11.1km along the coast and a total of 18.2km
On a sunny but breezy September morning we set out from home, across the field to the nearest point on the Lymington River a distance of only about half a kilometre. Although the river is no longer tidal at this point by the Ampress Co-op it seemed a good place to start.
There is a narrow wooded footpath that lead along the river and we came to the “Toll Bridge” where the tidal section of the river starts, and from here through the town, past the quay and Berthons boatyard to the Sea-water baths.
This is the start of the sea wall which we followed to Keyhaven – a winding length which follows old walls which were the edges of the salterns to make salt and Lymington rich in the past.

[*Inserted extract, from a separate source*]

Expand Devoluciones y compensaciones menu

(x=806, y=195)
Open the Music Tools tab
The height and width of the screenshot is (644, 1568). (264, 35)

The marshes behind the sea-wall clearly show the layout of the salterns in places and there are now brackish lakes formed from the “borrow pits” where clay was excavated in the 1980’s to re-build the sea-wall.

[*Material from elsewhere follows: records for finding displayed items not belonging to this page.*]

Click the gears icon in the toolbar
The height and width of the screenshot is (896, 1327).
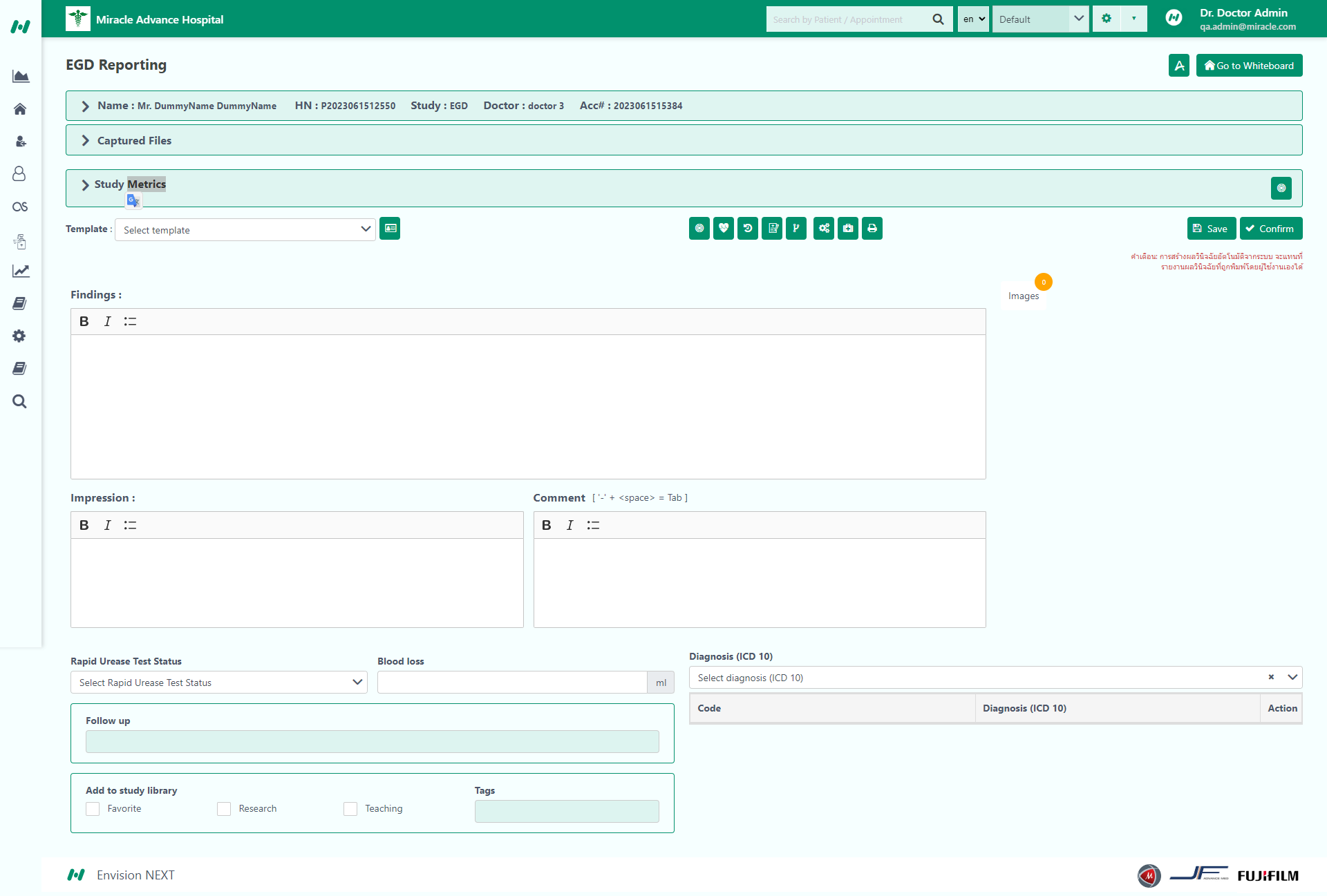point(823,229)
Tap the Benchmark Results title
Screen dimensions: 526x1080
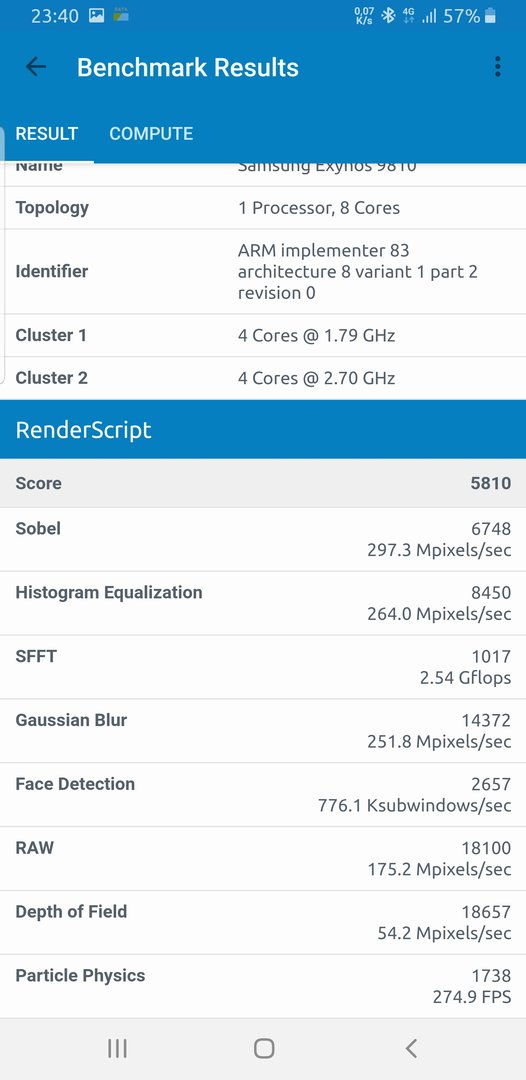[187, 68]
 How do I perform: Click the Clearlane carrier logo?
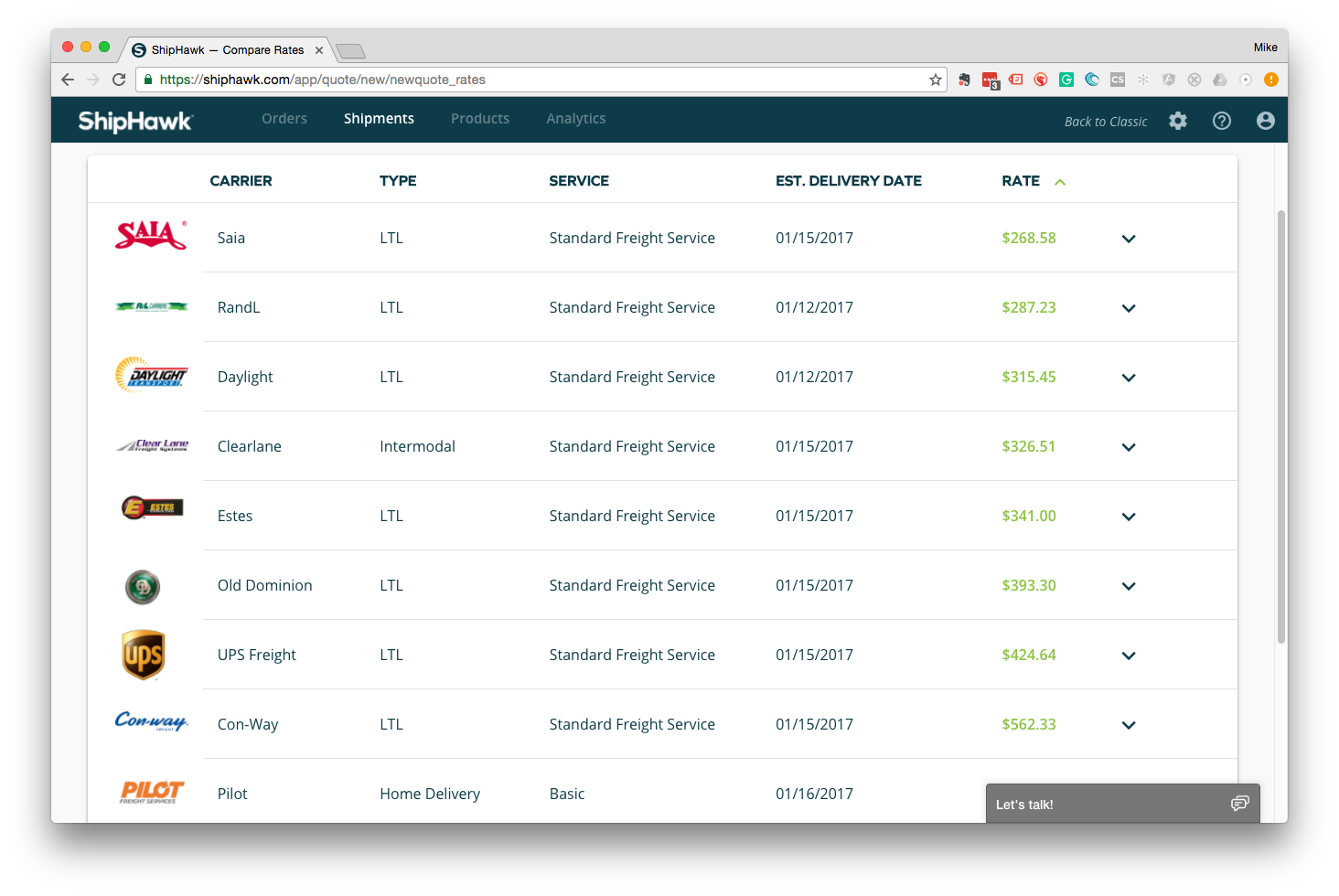point(152,444)
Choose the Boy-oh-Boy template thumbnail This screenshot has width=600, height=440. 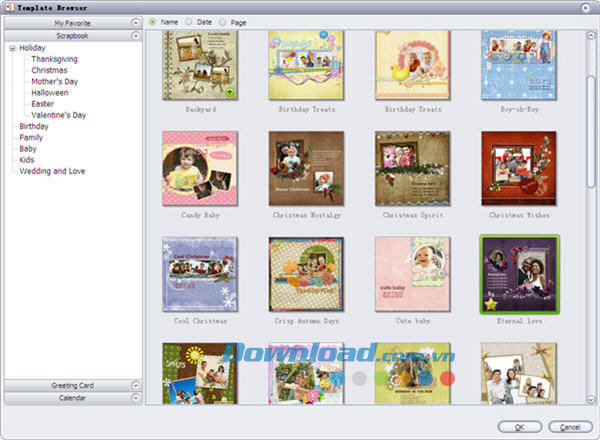518,64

On a sunny day the path was quite busy with bird-watchers as this is a good place to see migrating birds where they stop to feed before moving on to warmer climes for the winter.

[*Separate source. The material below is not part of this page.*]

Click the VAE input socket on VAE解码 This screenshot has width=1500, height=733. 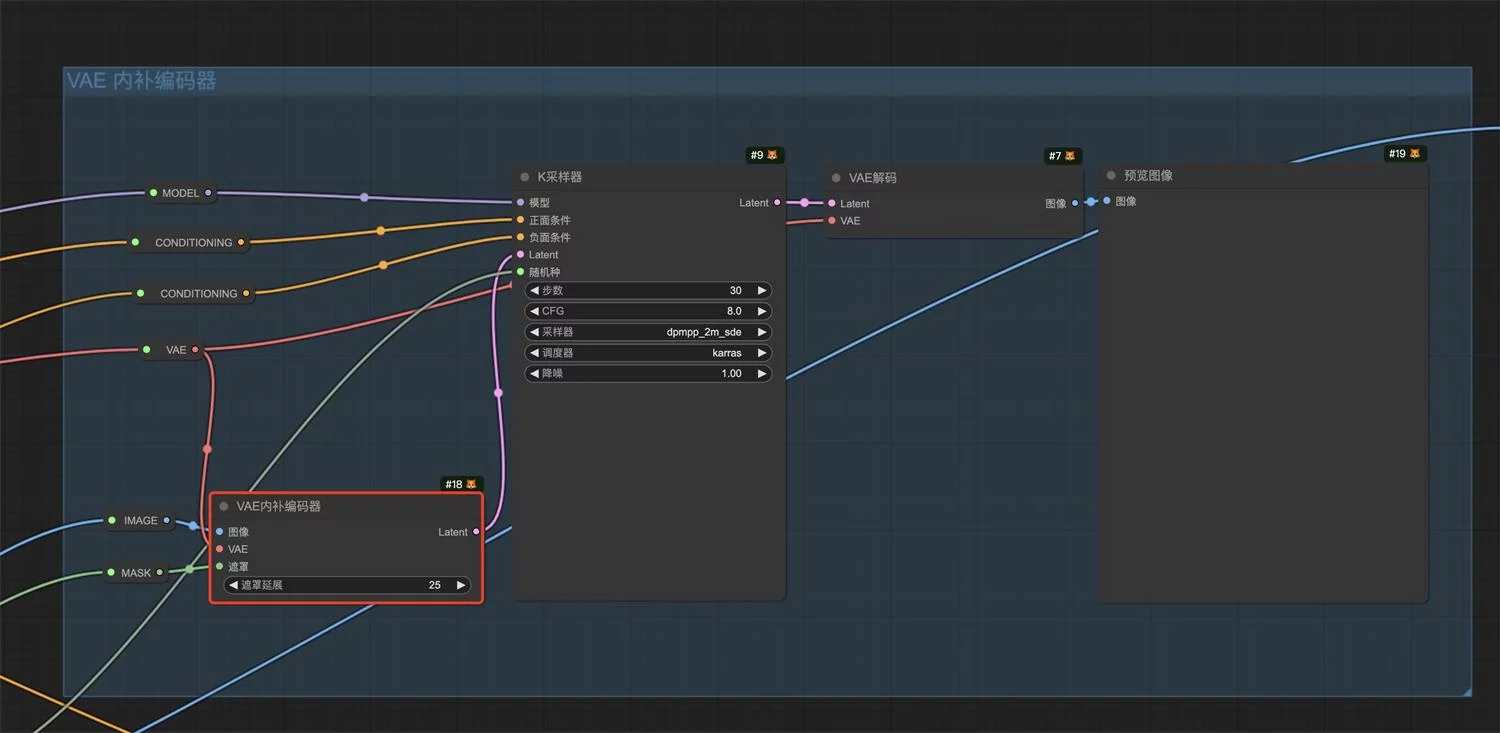tap(832, 221)
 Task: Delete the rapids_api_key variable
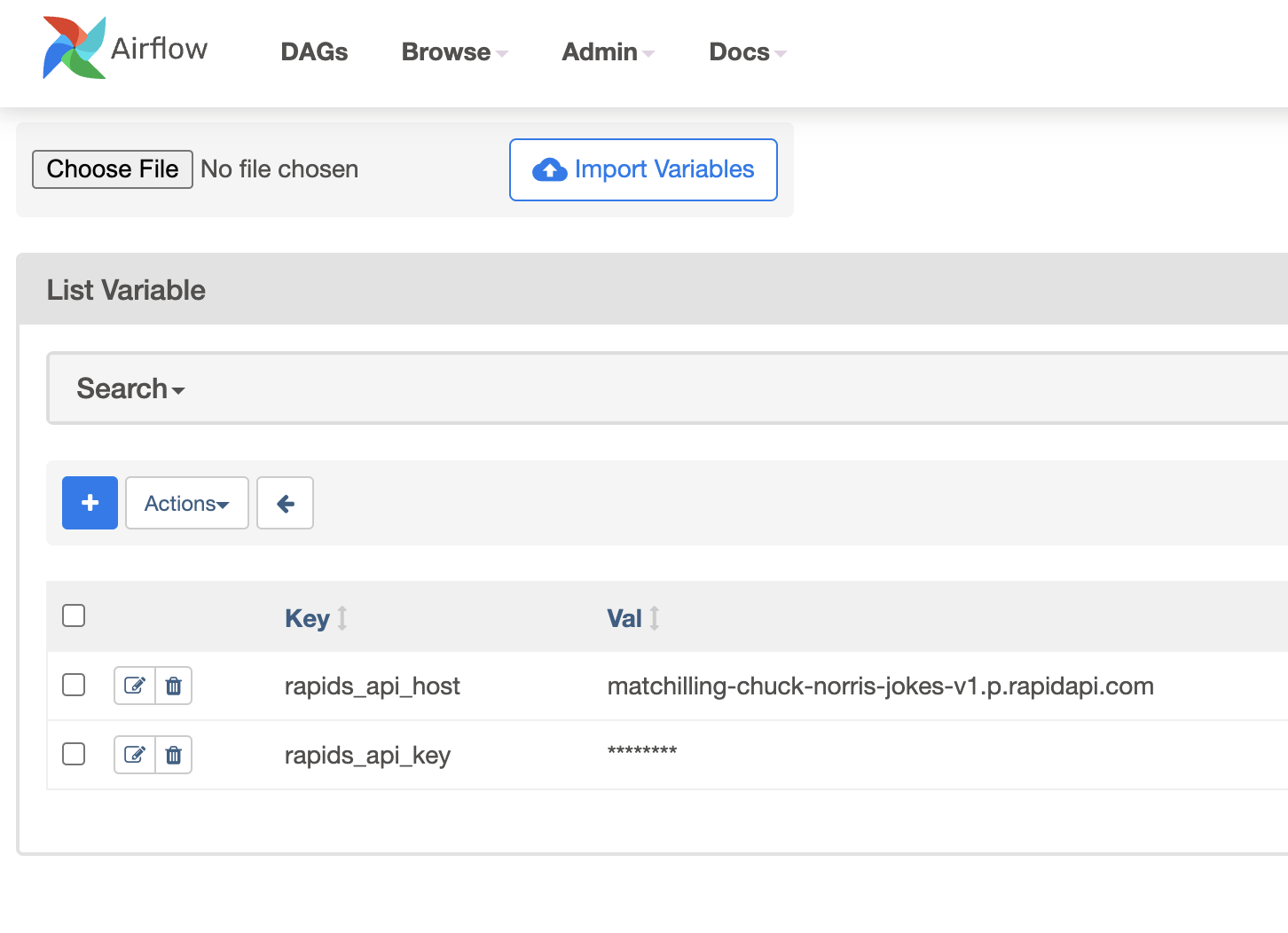click(174, 755)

We stopped for a picnic lunch by Moses’s dock, one of the old inlets that would have been used to bring coal to the boiling houses when salt was being made and this tranquil marsh would have been an industrial landscape.
From Keyhaven we returned along the start of the “Ancient Highway” but then follow Iley lane past the tip and the sewage works, through the edge of Pennington and across the common before returning to Buckland Rings and saw some natural cyclamen on the side od the track.